Saved data entries
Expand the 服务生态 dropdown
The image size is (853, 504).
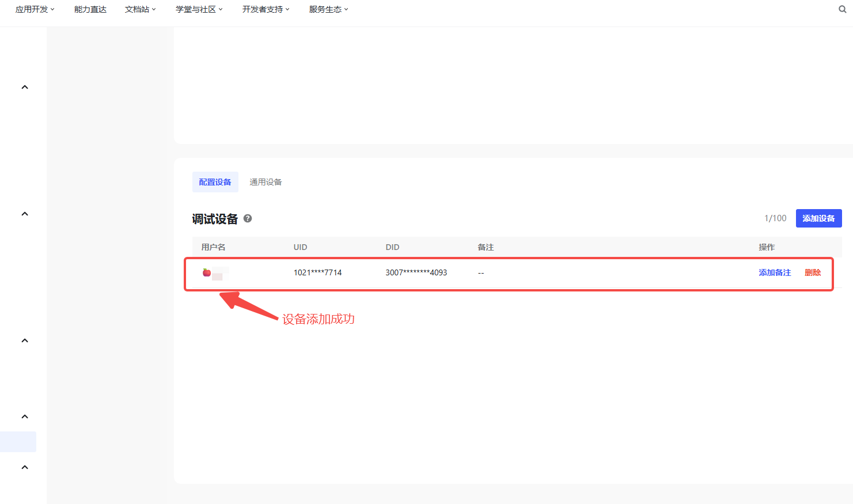pos(328,9)
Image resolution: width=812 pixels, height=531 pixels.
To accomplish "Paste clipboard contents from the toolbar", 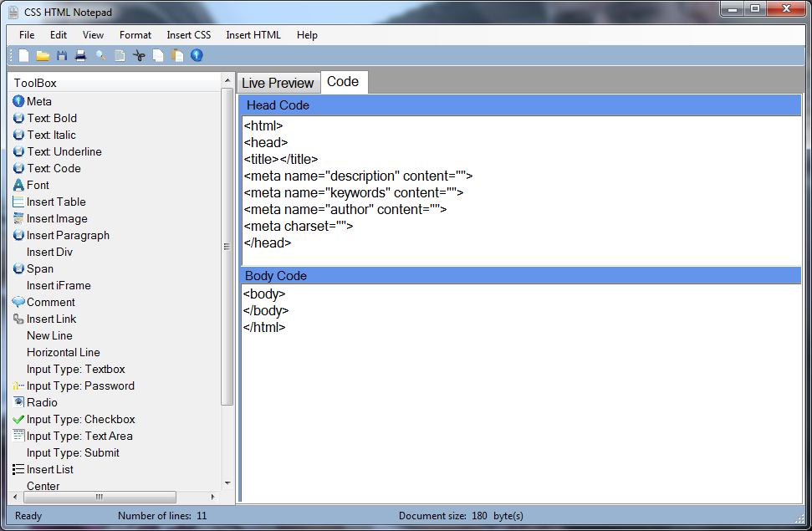I will [x=176, y=55].
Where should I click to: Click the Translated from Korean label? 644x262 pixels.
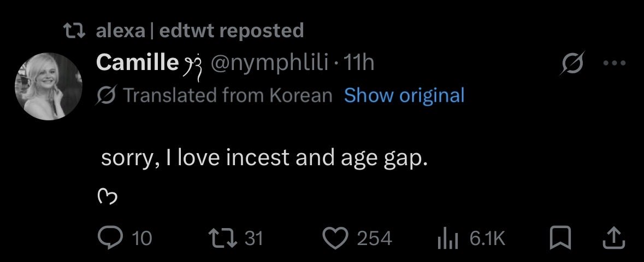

# Work to be completed
Scan the records above for the string "pixels", then copy each line where it turns up.

# Result of the exercise
Image resolution: width=812 pixels, height=531 pixels.
Where should I click to: Click the Translated from Korean label? 644x262 pixels.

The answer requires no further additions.